Witnesses told the commission the Marines fired indiscriminately at civilian cars and pedestrians, and the Afghan panel found no sign that the patrol was under fire. No Marines have been charged in the shooting.
Officials ordered eight Marines back to Camp Lejeune after the shootings. The rest of the unit was ordered to leave Afghanistan and returned to the ships of the 26th Marine Expeditionary Unit in the Persian Gulf.
Galvin's lawyer, Mark Waple, said his client did not fire any shots and never directed anyone to fire shots.
"Unless we missed something in our interviews, there certainly does not appear to be any violations of the rules of engagement or the laws of armed conflict," Waple said. He said attorneys interviewed every Marine who was on the patrol.

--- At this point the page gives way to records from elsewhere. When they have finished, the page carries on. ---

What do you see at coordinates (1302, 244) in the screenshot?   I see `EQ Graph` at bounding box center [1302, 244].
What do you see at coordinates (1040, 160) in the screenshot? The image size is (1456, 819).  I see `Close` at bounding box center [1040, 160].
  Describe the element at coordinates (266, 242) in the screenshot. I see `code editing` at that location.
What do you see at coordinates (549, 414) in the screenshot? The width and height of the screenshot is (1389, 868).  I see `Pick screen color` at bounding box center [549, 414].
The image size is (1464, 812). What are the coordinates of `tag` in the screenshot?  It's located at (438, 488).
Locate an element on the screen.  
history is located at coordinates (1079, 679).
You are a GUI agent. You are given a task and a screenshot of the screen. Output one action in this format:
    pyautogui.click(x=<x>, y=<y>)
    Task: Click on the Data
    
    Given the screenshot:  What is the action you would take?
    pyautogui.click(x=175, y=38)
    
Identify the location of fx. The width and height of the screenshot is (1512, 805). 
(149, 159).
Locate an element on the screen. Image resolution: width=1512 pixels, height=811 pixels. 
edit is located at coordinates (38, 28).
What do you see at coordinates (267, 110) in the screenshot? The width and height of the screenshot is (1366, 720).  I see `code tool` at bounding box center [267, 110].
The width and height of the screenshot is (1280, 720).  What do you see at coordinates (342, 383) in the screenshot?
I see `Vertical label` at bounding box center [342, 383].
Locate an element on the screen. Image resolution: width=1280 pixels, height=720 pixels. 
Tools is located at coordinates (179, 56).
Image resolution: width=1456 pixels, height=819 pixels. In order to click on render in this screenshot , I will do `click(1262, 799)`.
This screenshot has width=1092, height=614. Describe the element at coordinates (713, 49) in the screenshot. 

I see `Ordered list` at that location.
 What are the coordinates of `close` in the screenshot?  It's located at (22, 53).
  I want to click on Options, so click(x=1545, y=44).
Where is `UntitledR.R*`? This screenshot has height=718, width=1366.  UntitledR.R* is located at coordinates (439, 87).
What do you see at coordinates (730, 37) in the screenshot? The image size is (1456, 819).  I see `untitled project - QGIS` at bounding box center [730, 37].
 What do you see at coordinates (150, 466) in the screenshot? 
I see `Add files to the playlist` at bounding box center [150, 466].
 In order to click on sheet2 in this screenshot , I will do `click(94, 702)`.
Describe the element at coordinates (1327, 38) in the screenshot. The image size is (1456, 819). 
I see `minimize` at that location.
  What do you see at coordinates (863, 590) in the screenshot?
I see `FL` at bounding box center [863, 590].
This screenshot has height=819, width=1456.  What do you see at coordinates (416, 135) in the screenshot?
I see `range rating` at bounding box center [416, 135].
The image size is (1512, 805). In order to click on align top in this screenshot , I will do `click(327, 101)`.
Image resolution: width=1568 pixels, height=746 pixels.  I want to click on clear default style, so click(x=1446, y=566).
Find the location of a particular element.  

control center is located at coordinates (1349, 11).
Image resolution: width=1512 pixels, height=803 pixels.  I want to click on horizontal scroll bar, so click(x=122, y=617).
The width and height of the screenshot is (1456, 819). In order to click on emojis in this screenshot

A civilian lawyer for Noble did not immediately respond to messages seeking comment.
Gibson said the inquiry also could focus on such aspects as the conduct of the entire convoy, the unit's discipline in controlling its fire, the reporting and documentation of the incident and the "command climate" maintained by the officers.
Lt. Gen. James Mattis, the top Marine officer at Central Command, will review the findings of the inquiry before deciding whether any criminal charged are warranted. The Marines last used such an administrative fact-finding process in 1956 to investigate a Parris Island drill sergeant who marched a group of recruits into a South Carolina creek, where six died.